Front and back covers.







The inside -- note that the black flap is a pocket and the edge of the striped fabric at the left side of the inner spine is also a pocket.







My Kindle all snug in her new home.







Side view closed. Note that it fits well to the edge of the Kindle, but there is some extension of the cover past the corners for impact protection.







Folds back complete flat!







Side view of the hinges -- cover folded back.







One pocket.







Two pockets. Note that it kind of looks in this picture like the Kindle is leaning forward on the hinges, but it really isn't -- the picture is just really close up between them, and the leather that the hinges are attached to raises the kindle off the back cover just slightly. The Kindle doesn't really flop forward when held normally for reading, but it does a little bit if you were to hold it upside down or try to open from the back -- I may put one of those little clips or a small piece of Command tape just to be safe.


----------



## chilady1 (Jun 9, 2009)

Great pictures - I love the Great Expectations cover with your skin choice.  Perfect!  Enjoy the cover and thanks for the terrific view of this cover.


----------



## Addie (Jun 10, 2009)

Thanks for the pictures! It's so cute!
Which do you prefer? Your Amazon lighted or your Kate Spade?


----------



## hsuthard (Jan 6, 2010)

Very cute! Thanks for the great pictures. I wish all online places would display their goods so thoroughly!


----------



## Barbiedull (Jul 13, 2010)

Totally cute cover and skin combo!


----------



## PinkKindle (Sep 10, 2009)

Well, I haven't actually had a chance to read with it yet -- because at the moment I'm reading an 800+ page DTB because it's not available for Kindle yet.  The book is good and I'm enjoying it, but it feels like it's taking forever, and I really can't stand carrying the huge thing around.   But anyway, that wasn't the question -- for now I anticipate using the Kate Spade most of the time.  I bought one of those Target $10 e-reader lights to use with it, and that's what I'd probably use in bed at night (I have a Mighty Bright, but the neck is getting really floppy, and it annoys me at this point).  However, if I knew I was going somewhere that I wanted the convenience of the built in light, I'd switch back to the lighted cover for that time and then switch back.  I think I'll be fine with the book light at home, but if I was out somewhere and needed a light, the lighted cover would definitely be more convenient.

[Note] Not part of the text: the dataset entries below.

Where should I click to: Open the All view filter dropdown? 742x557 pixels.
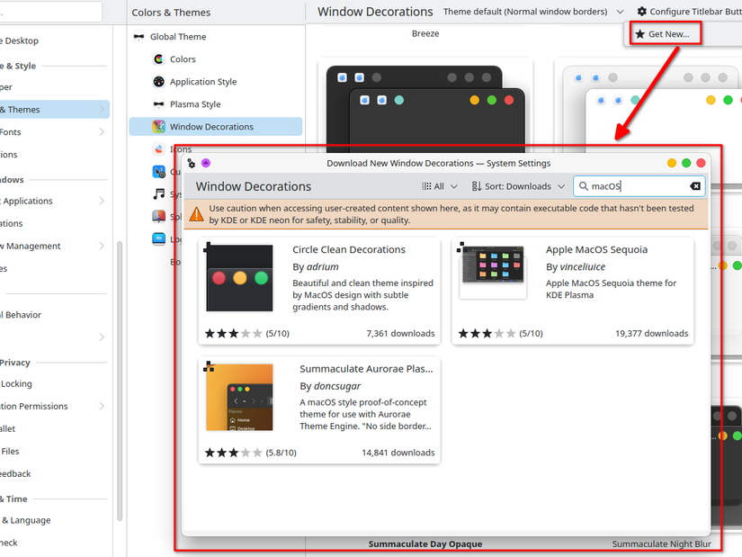(x=440, y=185)
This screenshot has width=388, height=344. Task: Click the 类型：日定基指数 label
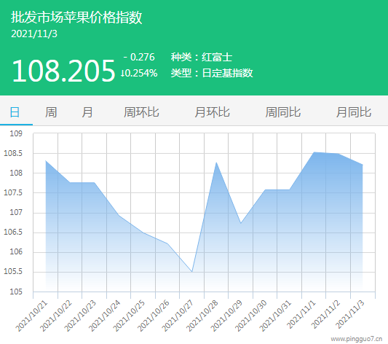click(x=212, y=73)
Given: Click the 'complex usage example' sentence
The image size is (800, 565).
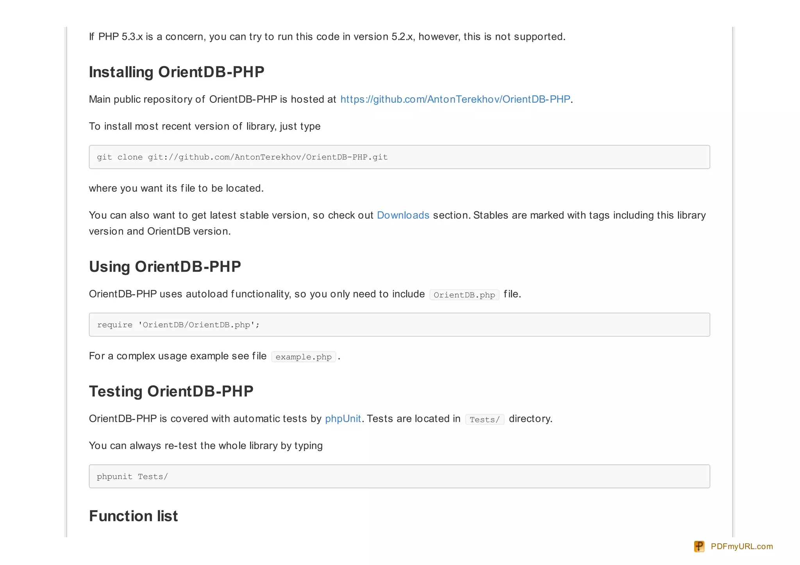Looking at the screenshot, I should tap(177, 356).
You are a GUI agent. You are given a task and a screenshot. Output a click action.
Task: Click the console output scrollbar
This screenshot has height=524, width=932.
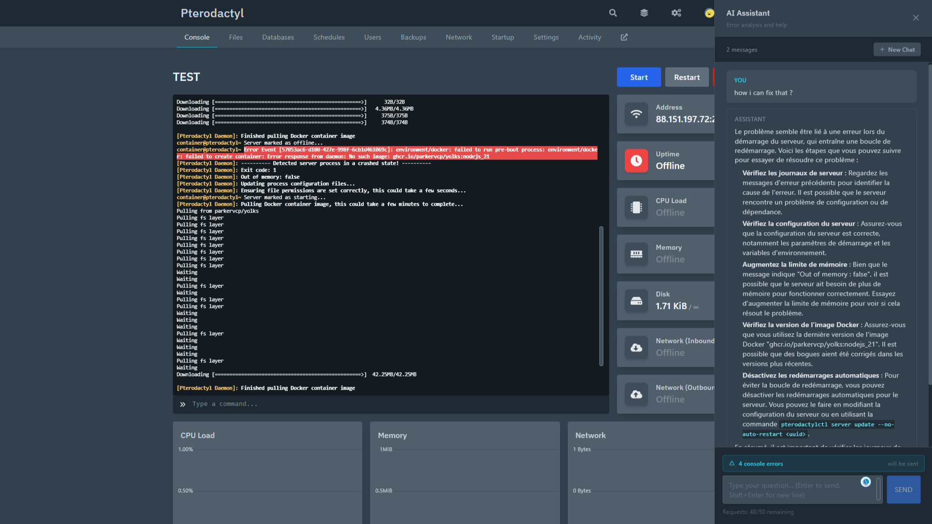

As far as the feel of it versus the Amazon cover -- they weigh about the same or perhaps the new one is slightly lighter.  I really like the pocket for my hand (I missed that in the Amazon cover coming from my K2 Oberon).  It's like you don't even have to hold it -- it just stays on your hand!  I really think I'll prefer the feel of holding this cover over the Amazon, the light would be the only thing I'd miss.

Thank you all for the saying nice things about my pics -- this is my first try at something like that, and I signed up for Photobucket just for this!  It was way easier than I thought it would be to get the pics on here!   And I've had this skin since just after the K3 arrived (first wave), and I really still love it.  It was just good luck that Kate Spade put out a cover to match it.


----------



## mistyd107 (May 22, 2009)

Thx for the review it makes me feel a bit better about wanting the Great expectations cover so badly.  I saw a review on amazon about the Leather versions that did NOT make me feel all warm and fuzzy at all in fact it down right scared me.Does your Kindle feel secure in the hinges or does it feel very wobbly and loose?  Now I just need to decide skin/ no skin and if I skin do I go with DG's Pink Houndstooth or DG Drama


----------



## PinkKindle (Sep 10, 2009)

When I first put my Kindle in the cover, it did not move at all on the hinges as far as wiggling. Then I took the Kindle out during the process of taking the pictures, and when I put it back on, it wiggled just slightly -- way less than my Amazon cover (which wiggles a lot), but a little bit, and that's what I mentioned in my review above. Since you mentioned it now, though, I started wondering about it, so I took the Kindle out of the cover again (I read the review where it says this is difficult, but I didn't find it difficult to remove from the hinges at all -- I just slid the top hinge downward and took it off no problem), and when I reinserted it, the Kindle once again doesn't wiggle on the hinges even the slightest bit. It's totally solid. So, it may be that if it wiggles it's not totally in place correctly and needs to be reinserted. Again, I'm talking here about if you try to wiggle the Kindle on the hinges, I'm not talking about it flopping forward. I will note that no instructions about the hinges are included with this cover. I've had hinged covers before, and I know how to work them as far as locking and unlocking the top hinge (so I didn't need instructions), but perhaps the reviewer didn't know?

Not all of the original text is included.